- _DATA SHOWN_:
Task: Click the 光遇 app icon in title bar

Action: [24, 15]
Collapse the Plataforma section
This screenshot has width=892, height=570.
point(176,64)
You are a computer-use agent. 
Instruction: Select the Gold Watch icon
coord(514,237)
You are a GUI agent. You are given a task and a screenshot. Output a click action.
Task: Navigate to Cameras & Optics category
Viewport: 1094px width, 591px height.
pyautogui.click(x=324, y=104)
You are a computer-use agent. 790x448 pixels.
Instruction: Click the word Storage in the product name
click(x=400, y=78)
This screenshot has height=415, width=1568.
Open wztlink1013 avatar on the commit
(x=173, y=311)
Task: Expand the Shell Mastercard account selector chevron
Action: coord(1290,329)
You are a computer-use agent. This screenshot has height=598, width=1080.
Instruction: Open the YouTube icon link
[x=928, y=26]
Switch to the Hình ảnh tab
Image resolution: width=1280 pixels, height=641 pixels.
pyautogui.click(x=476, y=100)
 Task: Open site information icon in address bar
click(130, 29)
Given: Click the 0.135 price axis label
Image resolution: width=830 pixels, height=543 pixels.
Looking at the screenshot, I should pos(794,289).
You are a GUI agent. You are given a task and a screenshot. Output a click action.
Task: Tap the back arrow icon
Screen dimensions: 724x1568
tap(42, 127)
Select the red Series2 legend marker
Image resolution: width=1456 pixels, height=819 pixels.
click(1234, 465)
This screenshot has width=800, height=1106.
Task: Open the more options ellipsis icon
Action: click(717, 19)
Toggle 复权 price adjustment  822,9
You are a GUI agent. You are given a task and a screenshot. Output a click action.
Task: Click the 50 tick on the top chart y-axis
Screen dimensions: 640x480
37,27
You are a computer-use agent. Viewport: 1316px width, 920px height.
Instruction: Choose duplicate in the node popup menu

- _INSTRUCTIONS TO FOLLOW_:
Could you copy every line in the records that holds "price"?

- _RESPONSE_:
Given: Click the 0.135 price axis label
Toggle 复权 price adjustment  822,9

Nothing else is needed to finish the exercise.